From: Vivek Goyal <vgoyal@redhat.com>
To: Tejun Heo <tj@kernel.org>
Cc: axboe@kernel.dk, linux-kernel@vger.kernel.org,
lizefan@huawei.com, containers@lists.linux-foundation.org,
cgroups@vger.kernel.org
Subject: Re: [PATCHSET] blk-throttle: implement proper hierarchy support
Date: Thu, 2 May 2013 14:08:15 -0400 [thread overview]
Message-ID: <20130502180815.GG30020@redhat.com> (raw)
In-Reply-To: <20130502173428.GA4771@redhat.com>
On Thu, May 02, 2013 at 01:34:28PM -0400, Vivek Goyal wrote:
> On Wed, May 01, 2013 at 05:39:18PM -0700, Tejun Heo wrote:
>
> [..]
> > While this patchset contains many patches, the implementation is
> > pretty straight-forward. throtl_grp's form a tree anchored at
> > throtl_data and bios climb the tree as they get dispatched at each
> > level.
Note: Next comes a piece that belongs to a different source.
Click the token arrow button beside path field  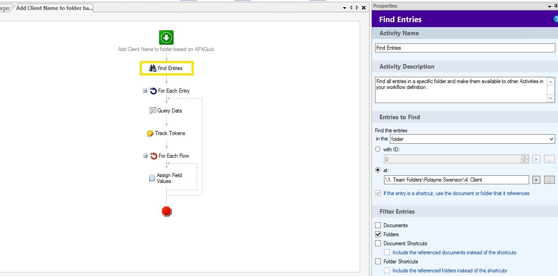point(536,180)
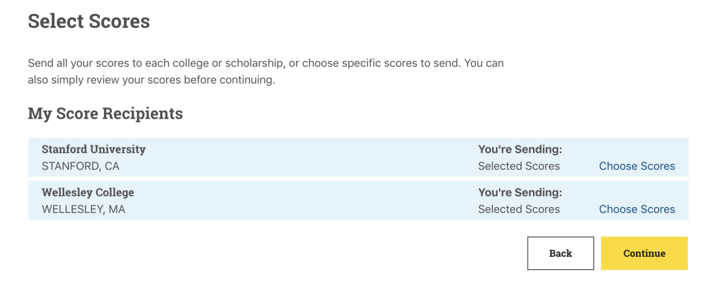
Task: Click Wellesley's "Selected Scores" status text
Action: (519, 209)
The bios which reach the top of the tree - throl_data - are
> > issued.
>
> Have a question here. Looks like when bio climbs from child group
> to parent group, then parent group slice starts fresh if parent
> was empty. So if we have a parent with 1MB/s limit and a child with
> 1MB/s limit and a bio gets queued in child, then looks like effective
> IO rate would be .5MB/s and not 1MB/s?
>
> IOW, when child gets queued, we should start time accounting for
> all parents in the hiearchy too.
Hi Tejun,
Also, IIUC, there might be bandwidth sharing problems. Once a bio
climbs up the ladder, it gets queued at the end of the parent queue. And
that can lead to unfair distribution of available bandwidth. For
example,
G1
/ \
T1 G2
|
T2
G1 and G2 are 2 groups and T1 and T2 are tasks in groups respectively.
Assume both G1 and G2 are having 1MB/s IO rate limit. Assume T1 and
T2 are doing enough IO to keep respective queues backlogged.
Now While T2 is backlogged in in G2, T1 can queue up multiple 1MB
size bio and all these bio's will be served first and then one bio
from T2. And this can repeat for long time and problem only worsens
with hierarchy depth.
Ideally both T1 and G2 should share 1MB/s link equally (That is .5MB/sec)
each but in this case, T1 can run away with lot more than fair share.
Can't think how to get fair distribution of available bandwidth with
bio climbing the tree model.
I was thinking that we should implement it something along the lines
of what cpu scheduler has done. All parent groups get enqueued on
service tree when IO gets queued in any of child groups. Time slice
accounting starts at each level. And at each level we do round robin
for dispatch of bio from each eligible child group/queue.
Thanks
Vivek
next prev parent reply other threads:[~2013-05-02 18:08 UTC|newest]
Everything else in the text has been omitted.